** Work instructions **
Make an exact copy of the lines from the one containing "You are a computer-use" through the end of the material, including both ends but no pictures.

** Information shown **
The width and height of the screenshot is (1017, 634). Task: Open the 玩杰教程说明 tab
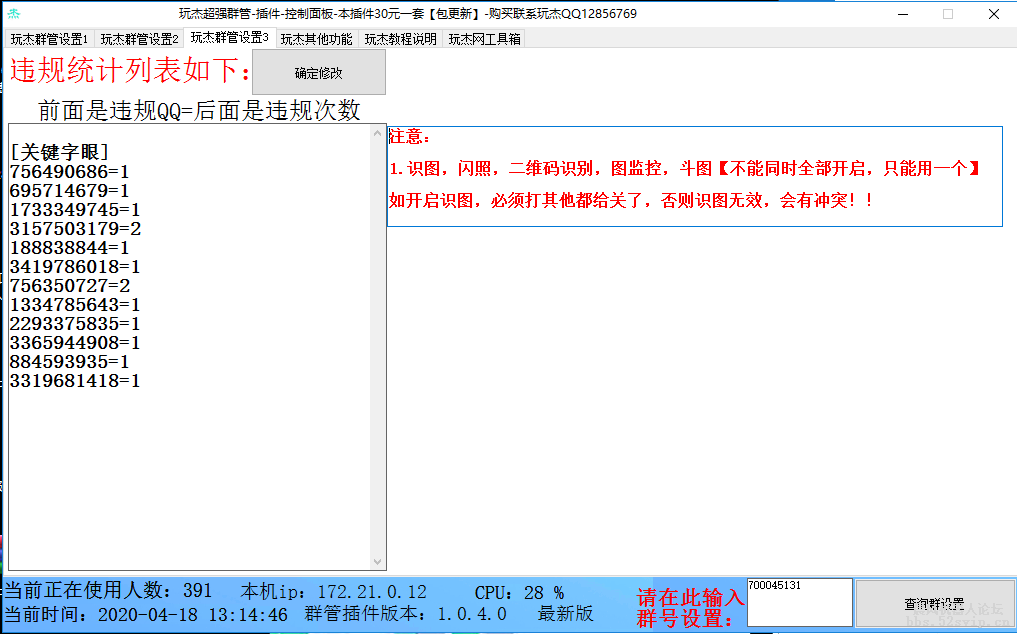point(400,39)
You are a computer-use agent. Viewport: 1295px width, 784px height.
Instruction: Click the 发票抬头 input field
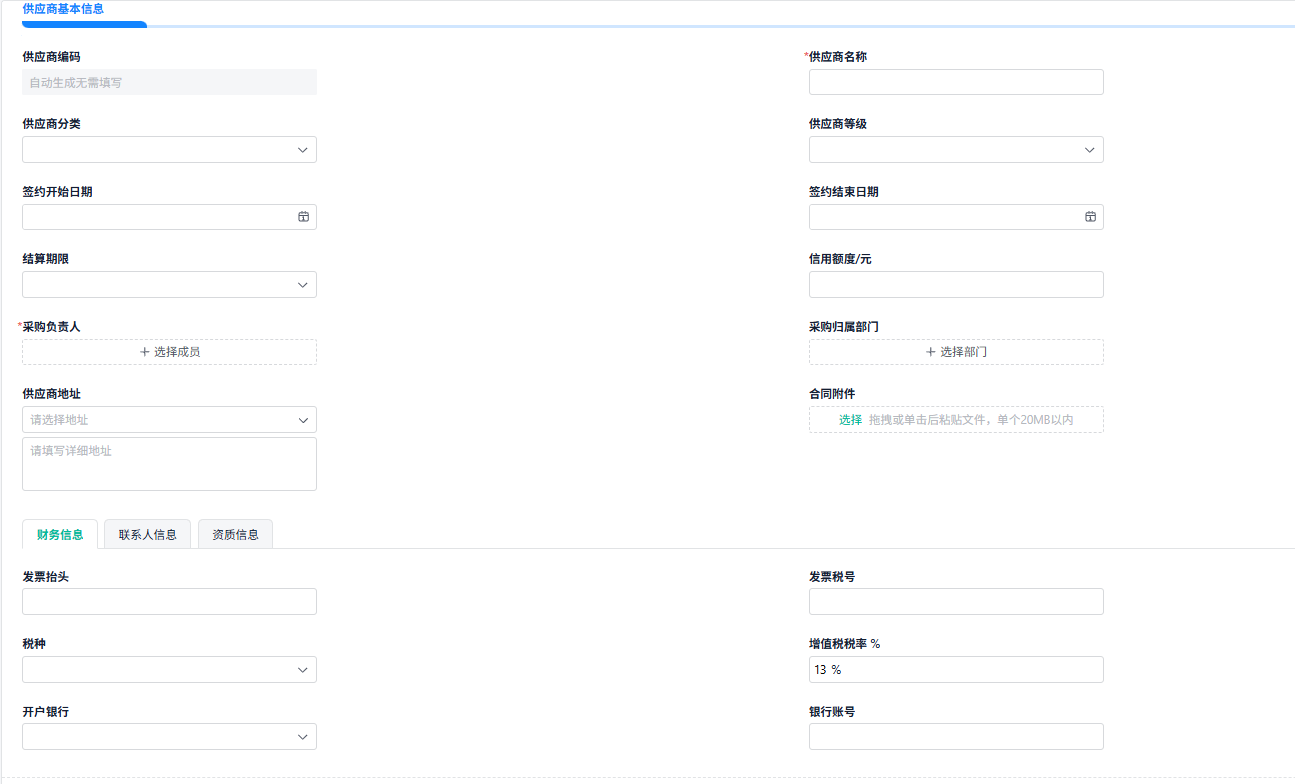click(169, 602)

** Response to this exercise **
You are a computer-use agent. Viewport: 1295px width, 784px height.
Instruction: Click the 发票抬头 input field
click(169, 602)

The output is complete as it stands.